Le chiediamo se dai maschi della sua generazione, almeno quelli che vivono nella capitale e hanno studiato, arriva solidarietà. “La situazione è drammatica per tutti, non ci sono soldi e anche molti uomini hanno perso il lavoro. Quando parlo con i miei coetanei li sento tristi, senza speranza. Questo Paese non cambierà mai, mi dicono. La solidarietà con le donne esiste nelle grandi città, a Kabul, Herat, Mazar. Mi ha colpito che in una città retrograda come Jalalabad mesi fa gli universitari abbiamo manifestato con lo slogan ‘Per tutti o per nessuno’ per difendere il diritto allo studio delle compagne. Ma non possiamo paragonare la nostra società all’Iran, non c’è la stessa consapevolezza”.

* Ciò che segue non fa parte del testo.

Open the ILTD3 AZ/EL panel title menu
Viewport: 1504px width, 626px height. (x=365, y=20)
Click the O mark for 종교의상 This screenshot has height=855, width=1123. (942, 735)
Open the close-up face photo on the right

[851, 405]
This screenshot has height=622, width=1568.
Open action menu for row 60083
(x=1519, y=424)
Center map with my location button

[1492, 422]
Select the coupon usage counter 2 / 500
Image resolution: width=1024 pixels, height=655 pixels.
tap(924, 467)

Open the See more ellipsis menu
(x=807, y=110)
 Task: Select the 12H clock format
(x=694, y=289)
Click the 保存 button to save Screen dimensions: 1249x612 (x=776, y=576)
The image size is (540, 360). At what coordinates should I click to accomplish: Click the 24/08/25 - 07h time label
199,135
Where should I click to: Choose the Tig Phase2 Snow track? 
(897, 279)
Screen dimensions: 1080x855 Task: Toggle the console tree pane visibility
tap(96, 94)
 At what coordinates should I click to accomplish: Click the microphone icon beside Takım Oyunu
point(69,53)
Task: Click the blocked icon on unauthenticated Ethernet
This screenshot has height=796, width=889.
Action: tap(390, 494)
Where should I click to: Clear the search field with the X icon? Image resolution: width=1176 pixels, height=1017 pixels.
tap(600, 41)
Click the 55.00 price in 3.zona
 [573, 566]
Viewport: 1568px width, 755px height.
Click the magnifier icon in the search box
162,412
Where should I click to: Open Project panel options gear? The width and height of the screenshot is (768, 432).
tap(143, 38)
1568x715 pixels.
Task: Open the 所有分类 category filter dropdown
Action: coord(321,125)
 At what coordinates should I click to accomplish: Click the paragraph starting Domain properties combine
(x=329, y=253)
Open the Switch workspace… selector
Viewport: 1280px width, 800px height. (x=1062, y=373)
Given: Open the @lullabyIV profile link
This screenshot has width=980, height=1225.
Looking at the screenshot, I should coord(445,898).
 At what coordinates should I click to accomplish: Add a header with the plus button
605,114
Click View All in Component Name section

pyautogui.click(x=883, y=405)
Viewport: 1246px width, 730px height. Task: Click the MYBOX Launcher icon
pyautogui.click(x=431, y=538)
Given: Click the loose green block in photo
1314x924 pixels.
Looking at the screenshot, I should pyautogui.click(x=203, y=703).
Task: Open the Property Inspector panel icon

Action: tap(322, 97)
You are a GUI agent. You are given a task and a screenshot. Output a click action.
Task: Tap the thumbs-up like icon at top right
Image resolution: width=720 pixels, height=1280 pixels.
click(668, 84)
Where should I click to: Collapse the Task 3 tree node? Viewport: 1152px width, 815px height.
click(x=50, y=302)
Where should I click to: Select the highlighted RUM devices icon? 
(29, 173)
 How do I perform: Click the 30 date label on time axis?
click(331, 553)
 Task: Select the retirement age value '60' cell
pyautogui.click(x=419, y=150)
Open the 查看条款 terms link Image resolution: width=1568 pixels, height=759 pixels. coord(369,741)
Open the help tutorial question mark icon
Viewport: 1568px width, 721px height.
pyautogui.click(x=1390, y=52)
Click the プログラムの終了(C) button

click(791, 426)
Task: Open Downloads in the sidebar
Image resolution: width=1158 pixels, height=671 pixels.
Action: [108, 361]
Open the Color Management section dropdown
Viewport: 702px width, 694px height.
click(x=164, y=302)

Negli ultimi vent’anni, però, qualcosa è cambiato. “Grazie soprattutto a Internet. Si è creata una giovane generazione pronta a lottare per l’indipendenza, la libertà, i diritti. Ma si tratta di un numero limitato di persone. In molte periferie e province c’è violenza fisica, psicologica ed economica nei confronti delle donne. Penso a quante si sono date fuoco per disperazione, ai matrimoni forzati, alle spose dell’oppio cedute anche a 6 anni ai creditori della famiglia”.
E poi le uccisioni quotidiane, in una terra dove bombe e attentati sembrano una tragica normalità. “La gente è assuefatta alla violenza. Dal 2001, sotto una patina di democrazia e di libertà garantite dagli Usa, hanno spadroneggiato i signori della droga e della guerra. Un giorno ho sentito le esplosioni di tre attentati: una prima di uscire di casa, a 500 metri da me, un’altra nei dieci minuti d’auto per andare al lavoro e la terza nel pomeriggio. Nello studio dentistico parlare dei morti in una strage era diventata un’abitudine: più dell’altra volta, a me passando sembravano meno... Perdi empatia, diventi indifferente alla sofferenza: è una difesa psicologica”.
In questi due anni in Italia, Sapeda è passata dall’ansia informativa (“ricevevo notifiche in persiano da tutti i media locali”) all’impegno pubblico con il Coordinamento italiano sostegno alle donne afghane (Cisda). “La resistenza è di chi resta in Afghanistan. Da qui possiamo solo parlare, far sapere. Chiedere ai governi di non riconoscere i taleban e di finanziare solo piccoli progetti indipendenti. Da Kabul mi dicono che la città ha perso i colori, è in bianco e nero: il nero dei taleban e del velo integrale”.